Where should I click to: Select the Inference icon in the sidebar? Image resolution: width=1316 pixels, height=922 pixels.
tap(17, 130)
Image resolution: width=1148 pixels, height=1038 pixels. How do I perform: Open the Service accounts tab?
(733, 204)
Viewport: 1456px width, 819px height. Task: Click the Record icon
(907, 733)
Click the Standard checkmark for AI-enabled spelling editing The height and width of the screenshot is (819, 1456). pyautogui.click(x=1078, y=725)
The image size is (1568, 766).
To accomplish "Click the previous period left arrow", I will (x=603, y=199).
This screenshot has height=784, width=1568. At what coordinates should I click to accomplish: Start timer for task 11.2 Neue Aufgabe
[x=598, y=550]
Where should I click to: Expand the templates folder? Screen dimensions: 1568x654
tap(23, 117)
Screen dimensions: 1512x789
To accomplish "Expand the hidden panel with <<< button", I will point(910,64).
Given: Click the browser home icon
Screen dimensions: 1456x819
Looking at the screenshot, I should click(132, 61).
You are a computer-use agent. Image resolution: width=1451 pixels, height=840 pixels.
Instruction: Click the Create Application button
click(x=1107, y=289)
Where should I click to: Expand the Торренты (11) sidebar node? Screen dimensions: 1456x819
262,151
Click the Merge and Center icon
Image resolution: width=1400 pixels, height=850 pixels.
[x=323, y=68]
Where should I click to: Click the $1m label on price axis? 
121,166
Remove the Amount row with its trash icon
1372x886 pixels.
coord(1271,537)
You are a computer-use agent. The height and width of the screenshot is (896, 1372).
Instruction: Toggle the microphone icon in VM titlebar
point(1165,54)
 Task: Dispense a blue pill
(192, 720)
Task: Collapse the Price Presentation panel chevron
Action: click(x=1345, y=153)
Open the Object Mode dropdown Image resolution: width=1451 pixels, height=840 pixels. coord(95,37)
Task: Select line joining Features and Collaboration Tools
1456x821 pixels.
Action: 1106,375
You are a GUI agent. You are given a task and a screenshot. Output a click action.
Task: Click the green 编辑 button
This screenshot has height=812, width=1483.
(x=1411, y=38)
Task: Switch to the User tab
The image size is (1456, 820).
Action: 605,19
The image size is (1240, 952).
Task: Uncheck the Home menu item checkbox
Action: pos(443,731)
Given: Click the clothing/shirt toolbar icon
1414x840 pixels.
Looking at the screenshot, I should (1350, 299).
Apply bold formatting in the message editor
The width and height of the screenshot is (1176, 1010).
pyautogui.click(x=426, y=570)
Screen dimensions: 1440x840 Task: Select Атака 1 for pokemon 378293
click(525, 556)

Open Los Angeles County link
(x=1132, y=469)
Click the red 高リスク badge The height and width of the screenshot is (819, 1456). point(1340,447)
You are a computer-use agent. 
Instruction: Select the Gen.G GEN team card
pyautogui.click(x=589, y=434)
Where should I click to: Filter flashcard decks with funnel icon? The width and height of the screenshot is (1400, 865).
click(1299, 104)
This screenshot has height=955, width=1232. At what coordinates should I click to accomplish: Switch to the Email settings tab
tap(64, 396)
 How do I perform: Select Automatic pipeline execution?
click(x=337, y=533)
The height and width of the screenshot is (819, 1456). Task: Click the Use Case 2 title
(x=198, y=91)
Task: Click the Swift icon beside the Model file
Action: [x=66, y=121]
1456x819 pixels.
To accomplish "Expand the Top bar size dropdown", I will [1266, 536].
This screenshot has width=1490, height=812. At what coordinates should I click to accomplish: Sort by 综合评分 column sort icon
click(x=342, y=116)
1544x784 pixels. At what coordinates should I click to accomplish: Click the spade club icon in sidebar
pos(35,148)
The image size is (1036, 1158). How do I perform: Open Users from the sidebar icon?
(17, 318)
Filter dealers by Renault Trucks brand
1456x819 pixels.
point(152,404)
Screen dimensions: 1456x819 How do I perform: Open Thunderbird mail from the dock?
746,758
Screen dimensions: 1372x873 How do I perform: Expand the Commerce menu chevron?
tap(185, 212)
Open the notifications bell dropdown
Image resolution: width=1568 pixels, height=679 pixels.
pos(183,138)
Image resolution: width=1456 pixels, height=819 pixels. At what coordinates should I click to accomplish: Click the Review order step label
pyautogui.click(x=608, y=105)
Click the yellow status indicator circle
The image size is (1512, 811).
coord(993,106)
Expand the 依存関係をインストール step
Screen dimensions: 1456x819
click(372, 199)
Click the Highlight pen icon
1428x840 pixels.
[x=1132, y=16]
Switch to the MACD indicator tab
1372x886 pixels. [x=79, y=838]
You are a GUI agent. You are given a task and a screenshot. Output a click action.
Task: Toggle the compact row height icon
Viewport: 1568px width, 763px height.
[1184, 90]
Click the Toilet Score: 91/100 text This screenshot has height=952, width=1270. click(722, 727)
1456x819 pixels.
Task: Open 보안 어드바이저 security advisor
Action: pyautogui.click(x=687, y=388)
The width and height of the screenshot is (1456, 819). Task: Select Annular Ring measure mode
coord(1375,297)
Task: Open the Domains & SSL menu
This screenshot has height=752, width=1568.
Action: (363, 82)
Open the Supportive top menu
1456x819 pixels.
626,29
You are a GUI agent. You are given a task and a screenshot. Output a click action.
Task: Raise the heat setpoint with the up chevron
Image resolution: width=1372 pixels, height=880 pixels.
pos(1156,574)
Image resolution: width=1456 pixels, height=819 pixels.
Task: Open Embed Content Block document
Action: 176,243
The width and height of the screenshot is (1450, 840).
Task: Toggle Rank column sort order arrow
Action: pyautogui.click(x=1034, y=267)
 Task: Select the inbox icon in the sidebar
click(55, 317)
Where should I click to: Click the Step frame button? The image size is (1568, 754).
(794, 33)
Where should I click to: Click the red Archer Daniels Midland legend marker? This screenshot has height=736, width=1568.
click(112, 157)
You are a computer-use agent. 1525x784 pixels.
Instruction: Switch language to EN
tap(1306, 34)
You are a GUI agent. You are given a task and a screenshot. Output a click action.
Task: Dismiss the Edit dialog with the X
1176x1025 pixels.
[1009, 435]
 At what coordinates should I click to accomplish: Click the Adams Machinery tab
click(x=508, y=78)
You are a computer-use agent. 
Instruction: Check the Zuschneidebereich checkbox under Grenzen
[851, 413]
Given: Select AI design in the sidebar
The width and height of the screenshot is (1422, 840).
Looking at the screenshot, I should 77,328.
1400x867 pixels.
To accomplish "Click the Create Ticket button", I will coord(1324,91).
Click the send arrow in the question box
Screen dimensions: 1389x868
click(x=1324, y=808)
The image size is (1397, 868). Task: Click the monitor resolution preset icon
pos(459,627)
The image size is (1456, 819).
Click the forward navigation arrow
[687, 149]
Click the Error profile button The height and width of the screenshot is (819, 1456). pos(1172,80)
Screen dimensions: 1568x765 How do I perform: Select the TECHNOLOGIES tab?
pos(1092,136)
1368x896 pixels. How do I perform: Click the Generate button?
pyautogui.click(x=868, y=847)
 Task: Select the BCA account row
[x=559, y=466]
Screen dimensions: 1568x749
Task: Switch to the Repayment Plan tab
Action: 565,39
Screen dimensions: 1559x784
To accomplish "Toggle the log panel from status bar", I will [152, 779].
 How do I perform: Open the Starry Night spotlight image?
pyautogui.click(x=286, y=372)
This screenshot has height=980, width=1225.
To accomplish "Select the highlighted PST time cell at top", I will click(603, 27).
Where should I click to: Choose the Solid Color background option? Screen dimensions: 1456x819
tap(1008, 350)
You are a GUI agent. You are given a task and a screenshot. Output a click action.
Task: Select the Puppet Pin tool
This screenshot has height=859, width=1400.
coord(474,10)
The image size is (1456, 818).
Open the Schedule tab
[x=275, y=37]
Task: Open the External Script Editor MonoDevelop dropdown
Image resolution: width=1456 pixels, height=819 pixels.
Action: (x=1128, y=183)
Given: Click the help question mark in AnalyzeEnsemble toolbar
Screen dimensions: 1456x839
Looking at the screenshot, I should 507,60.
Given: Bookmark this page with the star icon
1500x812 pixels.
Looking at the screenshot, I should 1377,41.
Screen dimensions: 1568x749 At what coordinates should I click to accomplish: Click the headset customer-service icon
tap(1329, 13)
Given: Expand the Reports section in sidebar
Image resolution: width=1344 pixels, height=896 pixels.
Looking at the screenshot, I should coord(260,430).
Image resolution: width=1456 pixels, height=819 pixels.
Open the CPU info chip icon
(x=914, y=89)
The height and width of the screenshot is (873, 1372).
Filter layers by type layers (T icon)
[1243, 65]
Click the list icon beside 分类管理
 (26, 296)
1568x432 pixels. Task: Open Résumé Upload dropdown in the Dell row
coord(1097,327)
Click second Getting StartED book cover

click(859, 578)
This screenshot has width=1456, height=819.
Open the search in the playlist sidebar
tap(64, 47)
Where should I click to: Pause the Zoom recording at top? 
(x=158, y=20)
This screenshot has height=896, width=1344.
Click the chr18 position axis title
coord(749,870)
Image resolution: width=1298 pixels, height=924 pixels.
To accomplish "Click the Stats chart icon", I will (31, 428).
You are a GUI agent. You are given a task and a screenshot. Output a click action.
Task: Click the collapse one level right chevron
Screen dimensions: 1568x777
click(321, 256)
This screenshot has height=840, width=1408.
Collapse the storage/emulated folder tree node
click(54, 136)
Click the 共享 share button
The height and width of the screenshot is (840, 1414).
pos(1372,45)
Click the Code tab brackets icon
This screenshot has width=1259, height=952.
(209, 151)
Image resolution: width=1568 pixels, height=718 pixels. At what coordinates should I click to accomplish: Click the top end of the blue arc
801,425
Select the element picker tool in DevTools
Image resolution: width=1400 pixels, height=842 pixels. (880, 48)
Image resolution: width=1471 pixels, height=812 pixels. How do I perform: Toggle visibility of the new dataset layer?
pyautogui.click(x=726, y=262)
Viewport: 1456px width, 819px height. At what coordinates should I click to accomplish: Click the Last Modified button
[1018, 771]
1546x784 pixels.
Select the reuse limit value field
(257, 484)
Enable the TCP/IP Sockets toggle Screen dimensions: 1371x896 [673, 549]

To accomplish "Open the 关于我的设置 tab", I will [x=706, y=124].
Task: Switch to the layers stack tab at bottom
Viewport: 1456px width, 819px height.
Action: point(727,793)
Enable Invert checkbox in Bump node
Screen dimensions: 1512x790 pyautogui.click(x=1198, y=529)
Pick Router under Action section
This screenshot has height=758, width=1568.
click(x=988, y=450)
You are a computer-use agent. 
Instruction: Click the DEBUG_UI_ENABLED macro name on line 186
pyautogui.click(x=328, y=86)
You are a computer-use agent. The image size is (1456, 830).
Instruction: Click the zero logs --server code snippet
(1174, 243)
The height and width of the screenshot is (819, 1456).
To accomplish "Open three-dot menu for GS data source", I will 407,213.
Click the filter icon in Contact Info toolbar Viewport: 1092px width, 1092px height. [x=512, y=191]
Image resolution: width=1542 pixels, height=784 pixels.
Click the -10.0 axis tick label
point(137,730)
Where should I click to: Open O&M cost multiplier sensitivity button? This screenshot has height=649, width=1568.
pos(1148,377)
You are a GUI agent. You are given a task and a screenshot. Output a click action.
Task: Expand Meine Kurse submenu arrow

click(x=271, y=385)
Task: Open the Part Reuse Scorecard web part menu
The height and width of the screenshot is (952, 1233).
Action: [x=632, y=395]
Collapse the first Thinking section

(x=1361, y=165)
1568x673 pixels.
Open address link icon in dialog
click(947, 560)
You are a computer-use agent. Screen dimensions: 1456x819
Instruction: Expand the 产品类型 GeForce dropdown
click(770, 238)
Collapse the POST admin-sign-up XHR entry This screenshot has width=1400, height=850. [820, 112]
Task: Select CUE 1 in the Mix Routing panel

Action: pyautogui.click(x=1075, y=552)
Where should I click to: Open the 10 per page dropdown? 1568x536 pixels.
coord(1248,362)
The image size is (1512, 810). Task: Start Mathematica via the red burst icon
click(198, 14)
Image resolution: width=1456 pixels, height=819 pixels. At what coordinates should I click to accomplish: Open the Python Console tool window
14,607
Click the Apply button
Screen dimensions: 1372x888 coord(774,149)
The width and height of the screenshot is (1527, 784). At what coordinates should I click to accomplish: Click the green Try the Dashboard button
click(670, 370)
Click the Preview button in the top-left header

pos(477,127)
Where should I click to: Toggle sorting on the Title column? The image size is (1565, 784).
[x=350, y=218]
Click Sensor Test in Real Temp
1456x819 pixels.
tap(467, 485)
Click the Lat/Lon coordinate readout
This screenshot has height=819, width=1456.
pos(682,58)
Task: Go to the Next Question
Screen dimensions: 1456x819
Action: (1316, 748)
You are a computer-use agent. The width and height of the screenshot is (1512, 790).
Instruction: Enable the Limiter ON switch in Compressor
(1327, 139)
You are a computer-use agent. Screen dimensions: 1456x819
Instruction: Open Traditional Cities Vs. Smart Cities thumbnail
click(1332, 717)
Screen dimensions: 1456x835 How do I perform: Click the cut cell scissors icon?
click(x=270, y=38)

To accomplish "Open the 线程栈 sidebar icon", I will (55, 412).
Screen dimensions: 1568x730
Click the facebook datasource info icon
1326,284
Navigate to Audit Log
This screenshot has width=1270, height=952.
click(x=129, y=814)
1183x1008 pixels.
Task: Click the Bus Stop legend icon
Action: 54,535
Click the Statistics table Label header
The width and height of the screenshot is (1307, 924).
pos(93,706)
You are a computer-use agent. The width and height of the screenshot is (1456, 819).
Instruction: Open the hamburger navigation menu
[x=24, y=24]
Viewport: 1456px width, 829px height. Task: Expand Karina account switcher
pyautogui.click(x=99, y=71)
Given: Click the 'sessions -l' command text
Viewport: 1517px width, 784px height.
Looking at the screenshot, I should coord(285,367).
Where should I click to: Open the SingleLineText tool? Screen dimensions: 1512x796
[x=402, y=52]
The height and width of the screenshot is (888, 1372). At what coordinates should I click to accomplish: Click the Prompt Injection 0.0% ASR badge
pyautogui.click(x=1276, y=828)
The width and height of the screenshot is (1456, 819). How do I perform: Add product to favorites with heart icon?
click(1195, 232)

**ACTION ITEM**
Starting with the line that holds "The image size is (1456, 818)." and ending with the line that holds "Given: Click the help", retype every line in the data above exactly, and nothing else.

**EXERCISE RESPONSE**
The image size is (1456, 818).
Open the Schedule tab
[x=275, y=37]
Task: Open the External Script Editor MonoDevelop dropdown
Image resolution: width=1456 pixels, height=819 pixels.
Action: (x=1128, y=183)
Given: Click the help question mark in AnalyzeEnsemble toolbar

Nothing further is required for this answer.